Reading the records below, how many lines contain "will"? Respond with a number and nothing else.
#### RECORDS PROVIDED
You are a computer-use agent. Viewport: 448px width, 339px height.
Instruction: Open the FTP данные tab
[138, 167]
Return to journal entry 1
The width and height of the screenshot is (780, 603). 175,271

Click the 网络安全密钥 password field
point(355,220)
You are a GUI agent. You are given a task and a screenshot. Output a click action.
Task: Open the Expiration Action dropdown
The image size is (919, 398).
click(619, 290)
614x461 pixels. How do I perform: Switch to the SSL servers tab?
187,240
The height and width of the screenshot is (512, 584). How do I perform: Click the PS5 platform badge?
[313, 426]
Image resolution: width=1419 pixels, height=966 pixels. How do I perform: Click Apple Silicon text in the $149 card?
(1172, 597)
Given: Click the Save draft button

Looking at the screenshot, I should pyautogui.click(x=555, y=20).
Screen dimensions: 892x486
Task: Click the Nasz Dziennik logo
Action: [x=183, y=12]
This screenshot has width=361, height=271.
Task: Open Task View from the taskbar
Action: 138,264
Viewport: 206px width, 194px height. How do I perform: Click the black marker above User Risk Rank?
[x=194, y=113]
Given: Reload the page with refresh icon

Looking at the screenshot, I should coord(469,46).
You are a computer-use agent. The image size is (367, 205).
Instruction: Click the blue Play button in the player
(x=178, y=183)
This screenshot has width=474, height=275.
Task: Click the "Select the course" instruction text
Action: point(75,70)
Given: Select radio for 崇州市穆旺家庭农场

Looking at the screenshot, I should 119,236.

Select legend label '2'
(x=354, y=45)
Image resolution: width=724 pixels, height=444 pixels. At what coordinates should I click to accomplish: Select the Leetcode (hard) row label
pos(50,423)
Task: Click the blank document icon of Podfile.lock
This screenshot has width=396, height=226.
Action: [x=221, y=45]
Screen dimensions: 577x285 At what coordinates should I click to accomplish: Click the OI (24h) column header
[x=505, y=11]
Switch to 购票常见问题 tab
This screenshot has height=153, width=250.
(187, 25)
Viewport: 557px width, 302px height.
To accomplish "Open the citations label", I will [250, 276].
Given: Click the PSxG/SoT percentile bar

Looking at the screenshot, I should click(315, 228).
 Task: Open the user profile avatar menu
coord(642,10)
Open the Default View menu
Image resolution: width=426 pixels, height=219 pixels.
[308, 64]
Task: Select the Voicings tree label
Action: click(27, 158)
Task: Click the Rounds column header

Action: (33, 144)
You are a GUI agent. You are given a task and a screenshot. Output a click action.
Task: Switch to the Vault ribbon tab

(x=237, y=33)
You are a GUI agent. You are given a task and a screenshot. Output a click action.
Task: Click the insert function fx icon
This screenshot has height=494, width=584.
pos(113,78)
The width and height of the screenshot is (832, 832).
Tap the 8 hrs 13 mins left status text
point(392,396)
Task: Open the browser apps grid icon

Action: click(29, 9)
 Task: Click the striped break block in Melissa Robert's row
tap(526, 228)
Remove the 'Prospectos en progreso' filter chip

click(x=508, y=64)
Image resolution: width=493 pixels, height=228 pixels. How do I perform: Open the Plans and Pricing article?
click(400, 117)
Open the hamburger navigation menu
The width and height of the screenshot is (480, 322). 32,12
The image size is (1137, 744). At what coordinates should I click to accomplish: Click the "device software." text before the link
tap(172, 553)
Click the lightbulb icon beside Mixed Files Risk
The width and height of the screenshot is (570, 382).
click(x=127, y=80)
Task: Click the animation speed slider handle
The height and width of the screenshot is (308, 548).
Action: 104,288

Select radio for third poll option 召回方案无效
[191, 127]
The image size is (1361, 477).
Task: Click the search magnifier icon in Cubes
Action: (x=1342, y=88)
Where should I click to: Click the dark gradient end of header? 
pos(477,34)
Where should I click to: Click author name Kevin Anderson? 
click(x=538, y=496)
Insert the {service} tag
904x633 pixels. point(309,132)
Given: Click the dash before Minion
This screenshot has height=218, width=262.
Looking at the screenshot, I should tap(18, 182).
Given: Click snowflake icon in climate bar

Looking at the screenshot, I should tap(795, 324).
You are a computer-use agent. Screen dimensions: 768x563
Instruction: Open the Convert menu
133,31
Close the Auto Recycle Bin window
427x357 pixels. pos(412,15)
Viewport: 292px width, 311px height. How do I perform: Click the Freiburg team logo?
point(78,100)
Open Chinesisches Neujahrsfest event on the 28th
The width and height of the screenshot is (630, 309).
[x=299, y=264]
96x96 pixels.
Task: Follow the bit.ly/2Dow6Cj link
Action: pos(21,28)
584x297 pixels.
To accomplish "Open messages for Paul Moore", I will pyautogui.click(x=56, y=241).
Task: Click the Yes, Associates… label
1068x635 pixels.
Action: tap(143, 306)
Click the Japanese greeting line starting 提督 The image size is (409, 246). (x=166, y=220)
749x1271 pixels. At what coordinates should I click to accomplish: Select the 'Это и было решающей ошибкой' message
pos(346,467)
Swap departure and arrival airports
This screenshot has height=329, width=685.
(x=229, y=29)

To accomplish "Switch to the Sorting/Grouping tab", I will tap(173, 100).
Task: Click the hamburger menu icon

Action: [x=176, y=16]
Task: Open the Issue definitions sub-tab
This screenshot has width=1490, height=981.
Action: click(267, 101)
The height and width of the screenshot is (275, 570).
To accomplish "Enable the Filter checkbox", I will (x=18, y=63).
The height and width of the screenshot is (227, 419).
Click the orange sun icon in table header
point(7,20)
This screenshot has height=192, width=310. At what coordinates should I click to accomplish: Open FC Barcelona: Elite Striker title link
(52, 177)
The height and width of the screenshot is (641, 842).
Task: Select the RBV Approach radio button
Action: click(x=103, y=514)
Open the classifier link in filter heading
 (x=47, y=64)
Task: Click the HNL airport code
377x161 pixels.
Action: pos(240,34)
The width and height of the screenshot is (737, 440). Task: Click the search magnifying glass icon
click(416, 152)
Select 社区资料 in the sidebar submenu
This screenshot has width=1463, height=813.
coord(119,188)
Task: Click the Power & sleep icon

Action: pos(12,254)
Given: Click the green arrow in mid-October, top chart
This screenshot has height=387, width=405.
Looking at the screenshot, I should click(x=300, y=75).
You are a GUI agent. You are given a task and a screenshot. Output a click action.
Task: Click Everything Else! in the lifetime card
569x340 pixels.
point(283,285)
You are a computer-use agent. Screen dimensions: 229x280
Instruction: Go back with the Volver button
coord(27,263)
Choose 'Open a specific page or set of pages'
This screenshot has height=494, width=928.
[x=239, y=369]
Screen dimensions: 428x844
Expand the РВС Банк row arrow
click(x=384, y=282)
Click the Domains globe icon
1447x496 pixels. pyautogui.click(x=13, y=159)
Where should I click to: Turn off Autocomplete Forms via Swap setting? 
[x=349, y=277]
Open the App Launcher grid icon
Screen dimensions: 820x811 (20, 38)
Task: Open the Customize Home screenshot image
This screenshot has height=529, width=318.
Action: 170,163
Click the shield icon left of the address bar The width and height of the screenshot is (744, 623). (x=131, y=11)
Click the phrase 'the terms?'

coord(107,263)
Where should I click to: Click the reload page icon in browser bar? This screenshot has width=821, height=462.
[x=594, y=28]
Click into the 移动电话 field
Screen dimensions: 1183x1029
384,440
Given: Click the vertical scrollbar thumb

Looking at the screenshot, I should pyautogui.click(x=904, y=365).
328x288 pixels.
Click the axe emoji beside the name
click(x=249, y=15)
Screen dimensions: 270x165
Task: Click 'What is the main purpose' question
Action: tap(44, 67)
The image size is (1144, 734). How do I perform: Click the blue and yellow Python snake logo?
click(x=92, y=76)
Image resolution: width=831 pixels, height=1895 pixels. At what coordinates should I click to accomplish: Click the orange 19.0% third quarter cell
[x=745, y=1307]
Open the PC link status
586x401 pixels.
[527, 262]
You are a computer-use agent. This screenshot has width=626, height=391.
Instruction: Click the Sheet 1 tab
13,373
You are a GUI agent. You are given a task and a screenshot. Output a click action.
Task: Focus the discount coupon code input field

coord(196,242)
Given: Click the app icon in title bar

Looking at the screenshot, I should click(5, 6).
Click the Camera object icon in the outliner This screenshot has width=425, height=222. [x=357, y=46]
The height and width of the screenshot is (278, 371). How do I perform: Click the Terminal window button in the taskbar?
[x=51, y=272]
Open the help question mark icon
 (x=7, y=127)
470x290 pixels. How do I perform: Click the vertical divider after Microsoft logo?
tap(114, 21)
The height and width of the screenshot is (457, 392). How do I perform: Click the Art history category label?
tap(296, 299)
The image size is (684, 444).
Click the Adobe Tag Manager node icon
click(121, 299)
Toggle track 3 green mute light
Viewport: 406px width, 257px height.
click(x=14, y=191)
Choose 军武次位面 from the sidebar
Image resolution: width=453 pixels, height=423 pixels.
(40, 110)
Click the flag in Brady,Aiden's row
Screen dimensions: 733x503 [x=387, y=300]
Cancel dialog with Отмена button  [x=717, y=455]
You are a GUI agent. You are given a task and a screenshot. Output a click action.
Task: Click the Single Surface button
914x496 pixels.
########
_EXERCISE SOLUTION_.
4